IN MEMORIAM | ROMAN URANJEK (1961–2022)


Roman Uranjek has passed away – an artist, founding member of the art group IRWIN and the collective Neue Slowenische Kunst (NSK), author of At Least One Cross a Day since 2002, participating artist in numerous exhibition projects at the Moderna galerija since the early 1990s, and a friend to many of us working here.

Born in Trbovlje, a mining town that significantly marked his artistic career, Roman Uranjek was one of the key agents on the alternative art scene in Slovenia in the 1980s, being, among other things, one of the co-designers of the infamous Youth Day poster in 1987. He traveled the globe with the group IRWIN, their exhibitions staged in major museums and venues worldwide. They also frequently had exhibitions at the Moderna galerija, which holds several of their works in its collection.

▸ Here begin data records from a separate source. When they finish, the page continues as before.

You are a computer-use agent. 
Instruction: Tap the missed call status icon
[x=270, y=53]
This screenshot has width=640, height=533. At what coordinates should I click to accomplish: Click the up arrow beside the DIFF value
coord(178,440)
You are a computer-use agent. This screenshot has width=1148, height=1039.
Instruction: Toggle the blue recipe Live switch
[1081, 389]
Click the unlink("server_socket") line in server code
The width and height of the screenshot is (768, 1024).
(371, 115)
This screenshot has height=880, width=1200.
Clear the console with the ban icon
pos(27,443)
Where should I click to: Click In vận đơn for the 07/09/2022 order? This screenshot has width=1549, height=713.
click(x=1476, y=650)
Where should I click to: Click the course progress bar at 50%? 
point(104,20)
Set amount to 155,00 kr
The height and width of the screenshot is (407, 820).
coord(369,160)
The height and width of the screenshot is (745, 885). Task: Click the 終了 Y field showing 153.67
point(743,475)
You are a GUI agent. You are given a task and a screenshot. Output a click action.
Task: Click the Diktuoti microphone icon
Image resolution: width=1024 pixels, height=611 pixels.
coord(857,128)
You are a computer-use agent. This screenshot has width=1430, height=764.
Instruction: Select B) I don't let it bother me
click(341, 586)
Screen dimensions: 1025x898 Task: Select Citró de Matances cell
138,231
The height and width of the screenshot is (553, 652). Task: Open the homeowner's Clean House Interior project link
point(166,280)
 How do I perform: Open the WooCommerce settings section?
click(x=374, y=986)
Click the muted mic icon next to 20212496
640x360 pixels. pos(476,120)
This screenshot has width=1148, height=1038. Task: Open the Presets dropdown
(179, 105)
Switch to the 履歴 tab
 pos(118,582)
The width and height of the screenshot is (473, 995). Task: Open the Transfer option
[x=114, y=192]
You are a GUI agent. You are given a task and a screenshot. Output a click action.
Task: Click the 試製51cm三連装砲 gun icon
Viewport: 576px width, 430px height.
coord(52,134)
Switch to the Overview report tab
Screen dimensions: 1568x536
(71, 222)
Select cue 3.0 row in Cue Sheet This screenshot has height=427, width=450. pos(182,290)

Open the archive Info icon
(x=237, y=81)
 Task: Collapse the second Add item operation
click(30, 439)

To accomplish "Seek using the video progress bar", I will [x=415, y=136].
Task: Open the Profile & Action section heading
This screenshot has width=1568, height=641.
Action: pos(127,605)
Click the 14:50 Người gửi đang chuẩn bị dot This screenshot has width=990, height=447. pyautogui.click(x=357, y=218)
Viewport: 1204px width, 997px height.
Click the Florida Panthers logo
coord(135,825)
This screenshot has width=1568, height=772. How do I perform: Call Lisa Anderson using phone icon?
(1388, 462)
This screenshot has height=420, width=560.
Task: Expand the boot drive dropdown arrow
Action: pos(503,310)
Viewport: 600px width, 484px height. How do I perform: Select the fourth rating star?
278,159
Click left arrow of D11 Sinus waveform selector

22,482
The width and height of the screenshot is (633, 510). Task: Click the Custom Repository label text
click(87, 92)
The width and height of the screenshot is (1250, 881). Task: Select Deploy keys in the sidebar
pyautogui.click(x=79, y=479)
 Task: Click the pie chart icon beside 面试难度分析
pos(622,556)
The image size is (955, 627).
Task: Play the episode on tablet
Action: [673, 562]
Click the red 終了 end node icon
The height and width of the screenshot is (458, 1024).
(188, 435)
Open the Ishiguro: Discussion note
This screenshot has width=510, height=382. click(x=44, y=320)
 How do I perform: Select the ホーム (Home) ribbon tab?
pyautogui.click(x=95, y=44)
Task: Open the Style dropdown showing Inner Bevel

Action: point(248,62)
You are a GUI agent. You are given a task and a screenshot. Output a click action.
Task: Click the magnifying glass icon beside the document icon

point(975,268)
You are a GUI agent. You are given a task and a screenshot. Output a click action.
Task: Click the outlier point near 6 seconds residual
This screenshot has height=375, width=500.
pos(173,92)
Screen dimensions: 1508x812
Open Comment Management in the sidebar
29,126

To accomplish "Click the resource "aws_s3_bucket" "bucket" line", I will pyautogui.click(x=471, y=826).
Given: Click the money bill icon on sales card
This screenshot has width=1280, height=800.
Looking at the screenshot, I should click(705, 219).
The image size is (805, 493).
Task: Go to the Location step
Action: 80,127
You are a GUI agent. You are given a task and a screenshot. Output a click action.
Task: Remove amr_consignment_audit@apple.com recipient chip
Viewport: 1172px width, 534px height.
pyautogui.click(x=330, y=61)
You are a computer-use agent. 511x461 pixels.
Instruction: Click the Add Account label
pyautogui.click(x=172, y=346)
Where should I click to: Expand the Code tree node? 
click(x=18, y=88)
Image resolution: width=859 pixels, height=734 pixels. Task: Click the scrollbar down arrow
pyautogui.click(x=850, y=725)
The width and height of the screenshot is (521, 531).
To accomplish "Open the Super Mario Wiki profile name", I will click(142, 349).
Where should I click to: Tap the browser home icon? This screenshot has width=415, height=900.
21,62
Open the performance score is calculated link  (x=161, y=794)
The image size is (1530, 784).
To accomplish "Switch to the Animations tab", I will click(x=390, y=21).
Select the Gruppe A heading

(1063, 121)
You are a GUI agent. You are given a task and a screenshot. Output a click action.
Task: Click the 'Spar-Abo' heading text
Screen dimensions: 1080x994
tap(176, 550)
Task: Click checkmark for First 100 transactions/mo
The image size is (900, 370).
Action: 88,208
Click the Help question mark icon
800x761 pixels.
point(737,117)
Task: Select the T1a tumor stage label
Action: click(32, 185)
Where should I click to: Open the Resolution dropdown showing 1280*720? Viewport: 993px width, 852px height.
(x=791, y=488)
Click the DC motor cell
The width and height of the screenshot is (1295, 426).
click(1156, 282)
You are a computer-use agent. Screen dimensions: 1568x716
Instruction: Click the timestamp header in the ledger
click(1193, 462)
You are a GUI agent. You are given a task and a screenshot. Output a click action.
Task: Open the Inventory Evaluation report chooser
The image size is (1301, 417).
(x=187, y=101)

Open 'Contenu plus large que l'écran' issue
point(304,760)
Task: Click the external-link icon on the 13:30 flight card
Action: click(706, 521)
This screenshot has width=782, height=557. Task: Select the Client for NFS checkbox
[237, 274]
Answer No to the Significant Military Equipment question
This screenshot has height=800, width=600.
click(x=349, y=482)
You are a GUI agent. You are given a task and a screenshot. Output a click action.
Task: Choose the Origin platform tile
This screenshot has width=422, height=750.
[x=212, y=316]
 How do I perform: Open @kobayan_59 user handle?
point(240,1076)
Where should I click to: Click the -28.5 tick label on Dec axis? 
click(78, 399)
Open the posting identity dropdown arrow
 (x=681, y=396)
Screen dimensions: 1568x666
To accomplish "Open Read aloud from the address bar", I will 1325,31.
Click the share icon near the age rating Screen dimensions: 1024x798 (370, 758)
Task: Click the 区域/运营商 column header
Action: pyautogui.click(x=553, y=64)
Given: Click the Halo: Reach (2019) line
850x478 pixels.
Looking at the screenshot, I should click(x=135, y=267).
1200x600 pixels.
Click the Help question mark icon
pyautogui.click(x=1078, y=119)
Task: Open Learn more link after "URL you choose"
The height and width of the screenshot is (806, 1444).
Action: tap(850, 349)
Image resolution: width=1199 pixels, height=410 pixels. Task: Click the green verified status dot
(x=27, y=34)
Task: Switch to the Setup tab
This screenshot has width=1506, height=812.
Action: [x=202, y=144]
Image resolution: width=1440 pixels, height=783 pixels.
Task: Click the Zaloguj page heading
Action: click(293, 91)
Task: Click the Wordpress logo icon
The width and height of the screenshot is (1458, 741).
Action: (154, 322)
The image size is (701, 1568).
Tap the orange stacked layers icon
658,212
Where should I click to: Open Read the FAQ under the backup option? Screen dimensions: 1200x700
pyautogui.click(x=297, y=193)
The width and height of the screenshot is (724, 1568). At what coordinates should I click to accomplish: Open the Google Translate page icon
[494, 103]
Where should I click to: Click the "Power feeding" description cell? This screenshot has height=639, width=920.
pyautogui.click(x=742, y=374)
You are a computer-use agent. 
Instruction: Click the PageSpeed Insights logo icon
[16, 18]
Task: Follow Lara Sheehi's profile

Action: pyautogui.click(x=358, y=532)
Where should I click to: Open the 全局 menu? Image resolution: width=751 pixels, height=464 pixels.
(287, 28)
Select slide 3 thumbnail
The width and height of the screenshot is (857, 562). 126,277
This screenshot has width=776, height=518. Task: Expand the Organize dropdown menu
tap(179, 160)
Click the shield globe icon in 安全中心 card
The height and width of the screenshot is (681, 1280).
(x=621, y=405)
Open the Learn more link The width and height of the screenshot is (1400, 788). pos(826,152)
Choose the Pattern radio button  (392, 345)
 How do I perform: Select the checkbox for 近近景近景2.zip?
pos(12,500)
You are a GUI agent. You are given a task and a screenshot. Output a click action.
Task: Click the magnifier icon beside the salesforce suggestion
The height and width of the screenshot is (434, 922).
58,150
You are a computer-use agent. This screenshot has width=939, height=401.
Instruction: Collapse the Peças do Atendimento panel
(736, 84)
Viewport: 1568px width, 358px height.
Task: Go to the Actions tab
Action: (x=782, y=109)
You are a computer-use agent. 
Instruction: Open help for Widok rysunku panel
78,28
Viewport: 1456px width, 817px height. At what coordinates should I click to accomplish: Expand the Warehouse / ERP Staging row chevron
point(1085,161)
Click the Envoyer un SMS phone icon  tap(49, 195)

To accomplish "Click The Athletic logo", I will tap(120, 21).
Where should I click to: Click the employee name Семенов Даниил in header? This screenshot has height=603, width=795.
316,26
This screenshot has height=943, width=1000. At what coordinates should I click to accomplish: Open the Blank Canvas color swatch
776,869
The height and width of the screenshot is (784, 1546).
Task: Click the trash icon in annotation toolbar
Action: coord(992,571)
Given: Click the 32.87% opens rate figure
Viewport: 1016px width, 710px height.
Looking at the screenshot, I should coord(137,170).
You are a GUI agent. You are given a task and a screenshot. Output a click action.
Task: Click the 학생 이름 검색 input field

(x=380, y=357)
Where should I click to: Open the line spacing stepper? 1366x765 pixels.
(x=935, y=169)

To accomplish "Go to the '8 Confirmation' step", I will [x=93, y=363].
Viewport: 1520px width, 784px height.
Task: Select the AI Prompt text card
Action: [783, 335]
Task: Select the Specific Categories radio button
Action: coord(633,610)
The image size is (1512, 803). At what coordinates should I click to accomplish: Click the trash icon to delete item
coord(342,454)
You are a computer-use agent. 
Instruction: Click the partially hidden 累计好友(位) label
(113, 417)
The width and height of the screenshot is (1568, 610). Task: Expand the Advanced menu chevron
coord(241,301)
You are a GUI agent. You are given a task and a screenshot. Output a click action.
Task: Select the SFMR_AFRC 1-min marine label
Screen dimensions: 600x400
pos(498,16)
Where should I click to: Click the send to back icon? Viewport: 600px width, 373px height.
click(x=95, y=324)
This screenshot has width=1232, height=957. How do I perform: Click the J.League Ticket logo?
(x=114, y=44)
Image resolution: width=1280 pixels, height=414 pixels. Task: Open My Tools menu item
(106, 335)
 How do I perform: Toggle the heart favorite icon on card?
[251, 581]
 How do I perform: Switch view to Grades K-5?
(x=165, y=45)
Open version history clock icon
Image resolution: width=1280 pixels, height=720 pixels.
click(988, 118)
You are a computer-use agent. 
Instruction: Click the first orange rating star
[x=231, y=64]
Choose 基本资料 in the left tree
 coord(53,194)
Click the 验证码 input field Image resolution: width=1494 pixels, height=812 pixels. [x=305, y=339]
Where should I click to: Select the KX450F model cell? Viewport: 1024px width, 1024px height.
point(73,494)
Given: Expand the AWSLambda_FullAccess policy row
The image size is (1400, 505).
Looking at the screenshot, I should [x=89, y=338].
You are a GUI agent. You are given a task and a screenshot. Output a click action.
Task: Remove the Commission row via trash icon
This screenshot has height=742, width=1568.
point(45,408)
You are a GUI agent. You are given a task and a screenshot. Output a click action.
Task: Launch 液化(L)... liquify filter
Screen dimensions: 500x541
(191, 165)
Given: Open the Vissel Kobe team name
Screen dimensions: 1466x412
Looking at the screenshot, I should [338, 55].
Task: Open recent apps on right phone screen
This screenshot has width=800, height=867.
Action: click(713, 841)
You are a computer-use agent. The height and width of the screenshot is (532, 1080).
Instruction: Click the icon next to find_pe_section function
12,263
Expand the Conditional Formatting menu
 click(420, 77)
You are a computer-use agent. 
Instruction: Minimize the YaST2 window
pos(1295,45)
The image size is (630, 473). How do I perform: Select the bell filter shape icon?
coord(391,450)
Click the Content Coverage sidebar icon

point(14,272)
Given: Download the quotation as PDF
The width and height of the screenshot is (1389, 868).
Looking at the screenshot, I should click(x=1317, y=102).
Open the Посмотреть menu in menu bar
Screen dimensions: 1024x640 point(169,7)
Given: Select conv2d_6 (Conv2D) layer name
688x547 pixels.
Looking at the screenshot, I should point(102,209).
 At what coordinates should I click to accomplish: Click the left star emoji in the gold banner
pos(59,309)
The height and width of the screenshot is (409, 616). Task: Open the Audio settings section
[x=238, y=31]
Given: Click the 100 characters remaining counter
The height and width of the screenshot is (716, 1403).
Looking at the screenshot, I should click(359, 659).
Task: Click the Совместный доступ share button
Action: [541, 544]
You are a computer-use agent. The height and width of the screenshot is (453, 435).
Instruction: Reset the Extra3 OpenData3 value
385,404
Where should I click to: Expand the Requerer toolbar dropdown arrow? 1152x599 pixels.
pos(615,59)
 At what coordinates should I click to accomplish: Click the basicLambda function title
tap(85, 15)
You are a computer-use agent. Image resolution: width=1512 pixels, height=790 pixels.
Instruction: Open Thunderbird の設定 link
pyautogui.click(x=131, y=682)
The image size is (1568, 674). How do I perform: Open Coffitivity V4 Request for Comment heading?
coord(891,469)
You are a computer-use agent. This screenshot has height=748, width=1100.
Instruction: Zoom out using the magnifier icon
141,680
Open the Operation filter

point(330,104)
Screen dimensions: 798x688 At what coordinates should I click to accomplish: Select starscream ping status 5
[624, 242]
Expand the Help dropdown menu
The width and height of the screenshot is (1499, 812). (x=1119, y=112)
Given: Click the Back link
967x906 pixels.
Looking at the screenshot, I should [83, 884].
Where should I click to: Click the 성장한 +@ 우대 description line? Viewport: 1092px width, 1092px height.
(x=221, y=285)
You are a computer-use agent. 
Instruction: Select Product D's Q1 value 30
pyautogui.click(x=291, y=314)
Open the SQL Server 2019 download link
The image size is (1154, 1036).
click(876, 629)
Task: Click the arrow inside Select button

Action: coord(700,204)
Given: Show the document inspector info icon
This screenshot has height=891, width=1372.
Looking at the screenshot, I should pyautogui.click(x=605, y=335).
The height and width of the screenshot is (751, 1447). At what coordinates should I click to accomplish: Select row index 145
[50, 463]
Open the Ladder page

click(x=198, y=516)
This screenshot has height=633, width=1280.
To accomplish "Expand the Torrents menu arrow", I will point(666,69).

The art group IRWIN and the NSK movement have played a consequential role in the history of contemporary art since the 1980s, both in Slovenia and in the wider East European region. As Zdenka Badovinac, who curated their major exhibitions, put it, they entered the international art arena with confidence, while remaining a product of the culture of a small nation that can only be successful if it recognizes its inherent eclecticism, based on both Eastern and Western cultural influences. Here the highly acclaimed exhibition NSK from Kapital to Capital should be mentioned, staged at Moderna galerija in 2015 and subsequently traveling to the Van Abbemuseum in Eindhoven, Garage in Moscow, and the National Museum Reina Sofia in Madrid.

Roman Uranjek will be remembered for his boundless enthusiasm and love of art and of everything creative, for the breadth of his erudition, and for his willingness to work and exchange ideas with the younger generations. He often stressed the pointlessness of doing what was “in” and trendy in art, and that instead an artist should aim for a recognizability that is not recognizable merely as the aesthetic of the moment. Prophetically, he said that the paradox of what we saw as a masterpiece was in that it was not defined by money or museums or art journals, but by artists who adopted that work as their creative point of reference at some later time.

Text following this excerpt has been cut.